GIVEN TASK: Collect every line in the items below that contains the string "Open", and treat uppercase and lowercase as different.
--- START ---
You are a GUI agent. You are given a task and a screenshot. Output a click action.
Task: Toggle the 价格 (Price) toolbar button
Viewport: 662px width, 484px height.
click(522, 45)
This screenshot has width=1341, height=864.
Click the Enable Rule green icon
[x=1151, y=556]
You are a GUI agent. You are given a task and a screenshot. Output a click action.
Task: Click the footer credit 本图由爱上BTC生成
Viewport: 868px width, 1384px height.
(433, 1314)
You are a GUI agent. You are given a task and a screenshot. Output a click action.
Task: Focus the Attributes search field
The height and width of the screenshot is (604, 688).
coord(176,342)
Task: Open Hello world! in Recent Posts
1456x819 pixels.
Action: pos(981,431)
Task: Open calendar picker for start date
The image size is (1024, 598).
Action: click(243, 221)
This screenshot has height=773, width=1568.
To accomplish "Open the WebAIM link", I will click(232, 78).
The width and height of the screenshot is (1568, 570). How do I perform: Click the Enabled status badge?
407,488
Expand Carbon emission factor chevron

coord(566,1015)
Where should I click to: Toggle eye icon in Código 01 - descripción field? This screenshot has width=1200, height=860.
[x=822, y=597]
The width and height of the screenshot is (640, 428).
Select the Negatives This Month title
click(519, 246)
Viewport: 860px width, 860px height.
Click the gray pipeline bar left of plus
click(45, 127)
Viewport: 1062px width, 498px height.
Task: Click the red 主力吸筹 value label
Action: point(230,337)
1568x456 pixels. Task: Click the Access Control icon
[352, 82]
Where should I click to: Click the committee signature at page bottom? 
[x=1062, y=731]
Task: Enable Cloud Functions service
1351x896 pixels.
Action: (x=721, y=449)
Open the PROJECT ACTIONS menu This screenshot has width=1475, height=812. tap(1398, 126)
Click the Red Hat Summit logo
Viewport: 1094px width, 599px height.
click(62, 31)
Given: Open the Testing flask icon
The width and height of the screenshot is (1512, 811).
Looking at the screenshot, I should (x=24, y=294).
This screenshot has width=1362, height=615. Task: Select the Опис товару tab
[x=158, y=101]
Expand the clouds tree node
--- END ---
TASK RESULT:
Task: Open Hello world! in Recent Posts
Task: Open calendar picker for start date
To accomplish "Open the WebAIM link", I will click(232, 78).
Open the PROJECT ACTIONS menu This screenshot has width=1475, height=812. tap(1398, 126)
Given: Open the Testing flask icon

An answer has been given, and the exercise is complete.